WHAT THE EXERCISE ASKS: Would you return every line of the listing below that has "will" in it?
:: GIVEN INFORMATION
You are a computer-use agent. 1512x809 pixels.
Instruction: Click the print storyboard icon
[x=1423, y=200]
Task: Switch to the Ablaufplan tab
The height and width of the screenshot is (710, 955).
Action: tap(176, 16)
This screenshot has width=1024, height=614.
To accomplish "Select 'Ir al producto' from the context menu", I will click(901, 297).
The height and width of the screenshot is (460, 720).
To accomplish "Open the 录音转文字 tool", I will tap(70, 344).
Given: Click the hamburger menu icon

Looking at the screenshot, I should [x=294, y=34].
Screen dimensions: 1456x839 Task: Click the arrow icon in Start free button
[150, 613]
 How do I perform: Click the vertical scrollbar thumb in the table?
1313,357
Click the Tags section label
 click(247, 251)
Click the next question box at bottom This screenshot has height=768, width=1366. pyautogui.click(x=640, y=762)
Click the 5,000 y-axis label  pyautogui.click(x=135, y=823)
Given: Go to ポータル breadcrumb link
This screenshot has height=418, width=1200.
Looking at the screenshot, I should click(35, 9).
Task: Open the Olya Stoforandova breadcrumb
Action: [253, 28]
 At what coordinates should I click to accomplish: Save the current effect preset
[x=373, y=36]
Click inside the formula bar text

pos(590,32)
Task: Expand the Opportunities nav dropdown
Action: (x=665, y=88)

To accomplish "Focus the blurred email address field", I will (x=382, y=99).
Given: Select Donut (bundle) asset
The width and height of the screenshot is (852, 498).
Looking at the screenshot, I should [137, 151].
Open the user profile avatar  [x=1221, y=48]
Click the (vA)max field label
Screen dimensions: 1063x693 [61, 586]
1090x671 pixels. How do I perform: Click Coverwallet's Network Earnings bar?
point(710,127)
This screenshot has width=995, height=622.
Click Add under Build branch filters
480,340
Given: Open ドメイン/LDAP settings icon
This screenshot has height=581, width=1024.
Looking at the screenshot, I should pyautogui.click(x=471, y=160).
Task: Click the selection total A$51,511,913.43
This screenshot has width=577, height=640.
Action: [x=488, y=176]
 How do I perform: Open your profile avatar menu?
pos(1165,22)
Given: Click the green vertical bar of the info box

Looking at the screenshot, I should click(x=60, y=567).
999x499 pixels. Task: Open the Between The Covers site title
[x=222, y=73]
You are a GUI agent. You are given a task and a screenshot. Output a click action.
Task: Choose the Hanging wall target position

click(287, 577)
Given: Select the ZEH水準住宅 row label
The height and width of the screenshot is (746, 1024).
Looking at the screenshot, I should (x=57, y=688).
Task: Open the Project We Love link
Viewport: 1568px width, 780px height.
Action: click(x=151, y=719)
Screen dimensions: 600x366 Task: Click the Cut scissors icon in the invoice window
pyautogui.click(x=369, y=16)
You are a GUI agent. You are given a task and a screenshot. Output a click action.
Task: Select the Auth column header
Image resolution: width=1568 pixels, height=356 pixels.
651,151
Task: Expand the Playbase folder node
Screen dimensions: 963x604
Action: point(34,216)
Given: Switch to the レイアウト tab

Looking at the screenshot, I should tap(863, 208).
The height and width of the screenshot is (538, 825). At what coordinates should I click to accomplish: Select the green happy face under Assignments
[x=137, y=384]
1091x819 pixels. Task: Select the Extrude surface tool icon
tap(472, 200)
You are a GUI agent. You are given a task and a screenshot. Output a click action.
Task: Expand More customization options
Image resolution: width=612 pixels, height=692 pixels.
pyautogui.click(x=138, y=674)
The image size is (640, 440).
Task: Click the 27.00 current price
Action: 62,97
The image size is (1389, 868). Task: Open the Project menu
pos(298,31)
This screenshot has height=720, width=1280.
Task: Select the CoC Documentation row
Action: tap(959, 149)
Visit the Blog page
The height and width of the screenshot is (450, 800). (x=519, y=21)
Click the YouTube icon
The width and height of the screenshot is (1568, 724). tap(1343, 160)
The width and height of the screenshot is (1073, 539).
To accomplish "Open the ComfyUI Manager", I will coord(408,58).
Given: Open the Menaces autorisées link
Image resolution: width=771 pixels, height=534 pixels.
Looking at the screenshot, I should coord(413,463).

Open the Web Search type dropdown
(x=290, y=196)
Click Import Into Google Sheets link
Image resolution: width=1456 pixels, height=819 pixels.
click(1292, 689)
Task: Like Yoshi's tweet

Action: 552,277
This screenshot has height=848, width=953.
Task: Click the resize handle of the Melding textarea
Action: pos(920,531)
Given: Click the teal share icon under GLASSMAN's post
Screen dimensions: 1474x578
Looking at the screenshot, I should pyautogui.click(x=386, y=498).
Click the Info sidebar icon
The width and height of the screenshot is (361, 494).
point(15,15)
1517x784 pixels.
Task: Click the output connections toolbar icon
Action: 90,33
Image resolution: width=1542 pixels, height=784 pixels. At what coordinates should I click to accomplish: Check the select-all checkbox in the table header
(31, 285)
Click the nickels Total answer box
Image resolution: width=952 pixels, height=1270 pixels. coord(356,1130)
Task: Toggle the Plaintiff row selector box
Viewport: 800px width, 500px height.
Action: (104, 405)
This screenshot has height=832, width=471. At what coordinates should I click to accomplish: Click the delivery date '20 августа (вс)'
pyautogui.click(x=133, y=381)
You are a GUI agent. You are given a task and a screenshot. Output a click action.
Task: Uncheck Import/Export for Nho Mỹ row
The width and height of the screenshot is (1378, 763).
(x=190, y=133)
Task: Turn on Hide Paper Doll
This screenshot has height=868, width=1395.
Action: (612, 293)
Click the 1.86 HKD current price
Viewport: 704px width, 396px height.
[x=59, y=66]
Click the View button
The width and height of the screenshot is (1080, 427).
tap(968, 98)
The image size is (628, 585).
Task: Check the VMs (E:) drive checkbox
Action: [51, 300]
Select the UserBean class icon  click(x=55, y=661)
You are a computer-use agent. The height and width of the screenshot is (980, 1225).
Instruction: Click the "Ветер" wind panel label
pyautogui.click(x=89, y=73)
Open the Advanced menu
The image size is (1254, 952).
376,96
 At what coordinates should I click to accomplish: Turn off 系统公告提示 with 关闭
::::
SOLVED PROBLEM:
To accomplish "Select 'Ir al producto' from the context menu", I will click(901, 297).
To accomplish "Open the 录音转文字 tool", I will tap(70, 344).
To accomplish "Focus the blurred email address field", I will (x=382, y=99).
To accomplish "Open the ComfyUI Manager", I will coord(408,58).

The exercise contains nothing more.